**Assignment**
The required answer is the run of lines from the one holding "This screenshot has height=505, width=842." to the end of the data below, copied exactly and free of pictures.

**Data for the task**
□ □ □ □ □

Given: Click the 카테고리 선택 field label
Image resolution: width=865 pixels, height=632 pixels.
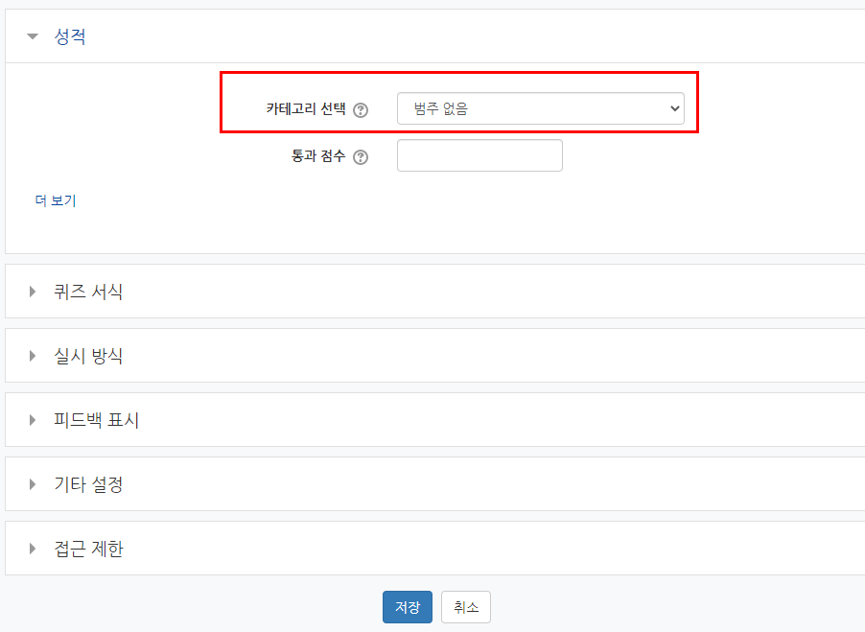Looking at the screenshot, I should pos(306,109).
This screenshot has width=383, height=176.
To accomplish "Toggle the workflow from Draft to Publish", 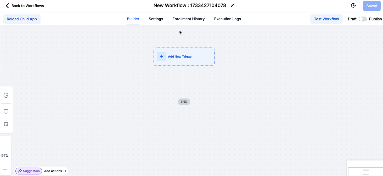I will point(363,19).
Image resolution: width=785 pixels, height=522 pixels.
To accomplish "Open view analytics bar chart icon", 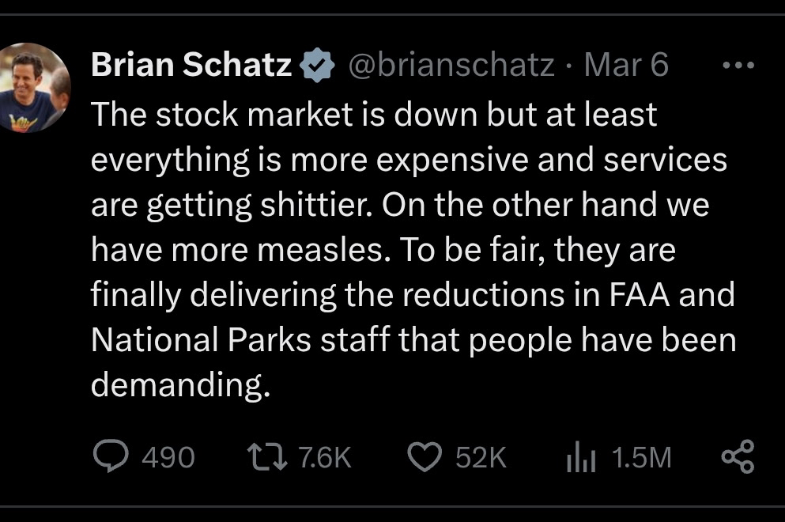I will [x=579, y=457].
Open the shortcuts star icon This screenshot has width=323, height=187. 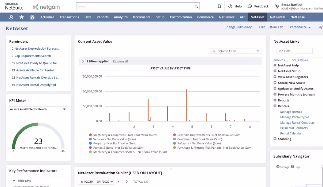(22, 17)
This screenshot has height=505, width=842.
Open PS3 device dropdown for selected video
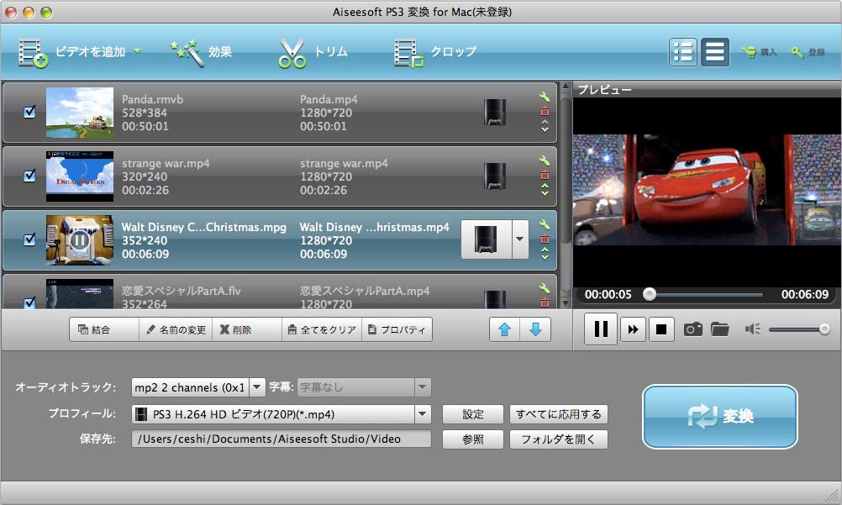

□ □ □ □ □

**Exercise answer**
This screenshot has height=505, width=842.
Open PS3 device dropdown for selected video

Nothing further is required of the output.